§ **THE PROBLEM**
Keyword search on "orange": report each line of the records that contains it.

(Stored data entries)
---*---

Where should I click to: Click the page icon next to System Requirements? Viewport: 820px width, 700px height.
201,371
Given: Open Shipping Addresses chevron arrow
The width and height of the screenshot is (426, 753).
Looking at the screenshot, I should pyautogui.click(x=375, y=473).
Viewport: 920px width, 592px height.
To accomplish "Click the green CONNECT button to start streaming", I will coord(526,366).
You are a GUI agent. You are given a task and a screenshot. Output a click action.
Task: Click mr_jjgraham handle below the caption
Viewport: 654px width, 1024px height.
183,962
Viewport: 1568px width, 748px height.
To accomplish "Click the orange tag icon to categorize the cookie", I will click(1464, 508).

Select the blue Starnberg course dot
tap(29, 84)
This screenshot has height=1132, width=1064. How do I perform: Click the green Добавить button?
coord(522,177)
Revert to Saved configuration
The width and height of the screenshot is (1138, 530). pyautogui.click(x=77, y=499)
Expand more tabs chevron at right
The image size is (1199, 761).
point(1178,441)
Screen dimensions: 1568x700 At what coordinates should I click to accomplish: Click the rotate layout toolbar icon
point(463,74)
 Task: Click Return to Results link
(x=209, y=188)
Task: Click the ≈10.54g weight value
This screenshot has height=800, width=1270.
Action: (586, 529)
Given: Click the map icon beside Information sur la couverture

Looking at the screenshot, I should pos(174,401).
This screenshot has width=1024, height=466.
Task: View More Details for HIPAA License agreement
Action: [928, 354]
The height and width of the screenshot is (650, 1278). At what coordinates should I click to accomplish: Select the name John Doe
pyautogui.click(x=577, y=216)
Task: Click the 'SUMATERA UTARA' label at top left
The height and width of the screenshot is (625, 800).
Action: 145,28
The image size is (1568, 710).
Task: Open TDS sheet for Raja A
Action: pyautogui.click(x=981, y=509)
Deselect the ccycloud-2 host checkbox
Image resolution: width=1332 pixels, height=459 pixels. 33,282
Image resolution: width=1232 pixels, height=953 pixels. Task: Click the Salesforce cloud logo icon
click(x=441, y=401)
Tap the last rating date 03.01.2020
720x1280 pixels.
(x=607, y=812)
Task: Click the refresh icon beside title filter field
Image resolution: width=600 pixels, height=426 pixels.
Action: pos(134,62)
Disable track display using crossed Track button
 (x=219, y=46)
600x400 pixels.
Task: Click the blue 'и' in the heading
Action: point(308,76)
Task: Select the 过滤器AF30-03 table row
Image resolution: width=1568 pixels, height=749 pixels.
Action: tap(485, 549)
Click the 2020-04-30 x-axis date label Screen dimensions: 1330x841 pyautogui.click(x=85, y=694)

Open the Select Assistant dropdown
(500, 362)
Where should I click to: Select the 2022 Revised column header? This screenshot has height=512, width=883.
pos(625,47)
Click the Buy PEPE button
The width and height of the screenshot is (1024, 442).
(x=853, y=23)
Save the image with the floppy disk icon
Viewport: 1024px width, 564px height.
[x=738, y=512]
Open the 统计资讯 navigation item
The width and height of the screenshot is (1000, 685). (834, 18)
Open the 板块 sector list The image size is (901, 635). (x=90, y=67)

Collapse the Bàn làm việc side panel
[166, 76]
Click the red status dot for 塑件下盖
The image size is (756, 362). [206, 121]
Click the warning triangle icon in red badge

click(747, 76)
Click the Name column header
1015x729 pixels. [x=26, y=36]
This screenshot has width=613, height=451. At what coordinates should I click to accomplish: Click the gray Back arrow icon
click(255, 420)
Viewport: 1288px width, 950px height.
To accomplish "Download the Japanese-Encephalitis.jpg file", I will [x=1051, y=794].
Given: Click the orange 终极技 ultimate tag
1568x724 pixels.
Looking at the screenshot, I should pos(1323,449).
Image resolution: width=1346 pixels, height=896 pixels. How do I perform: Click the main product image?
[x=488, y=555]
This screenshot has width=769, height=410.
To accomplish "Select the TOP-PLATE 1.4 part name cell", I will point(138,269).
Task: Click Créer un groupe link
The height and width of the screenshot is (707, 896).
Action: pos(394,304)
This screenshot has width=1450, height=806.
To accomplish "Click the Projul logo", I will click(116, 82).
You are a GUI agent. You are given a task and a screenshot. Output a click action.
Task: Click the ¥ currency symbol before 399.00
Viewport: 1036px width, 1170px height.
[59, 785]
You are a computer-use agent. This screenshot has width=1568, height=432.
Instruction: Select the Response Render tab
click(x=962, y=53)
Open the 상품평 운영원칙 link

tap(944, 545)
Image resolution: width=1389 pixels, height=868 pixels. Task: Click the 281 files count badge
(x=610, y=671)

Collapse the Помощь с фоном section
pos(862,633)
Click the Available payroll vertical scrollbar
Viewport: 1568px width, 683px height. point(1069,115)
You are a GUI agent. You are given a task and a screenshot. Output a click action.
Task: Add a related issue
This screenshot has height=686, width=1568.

---*---

§ **OUTPUT FOR THIS EXERCISE**
To accomplish "Click the orange tag icon to categorize the cookie", I will click(1464, 508).
Given: Click the orange 终极技 ultimate tag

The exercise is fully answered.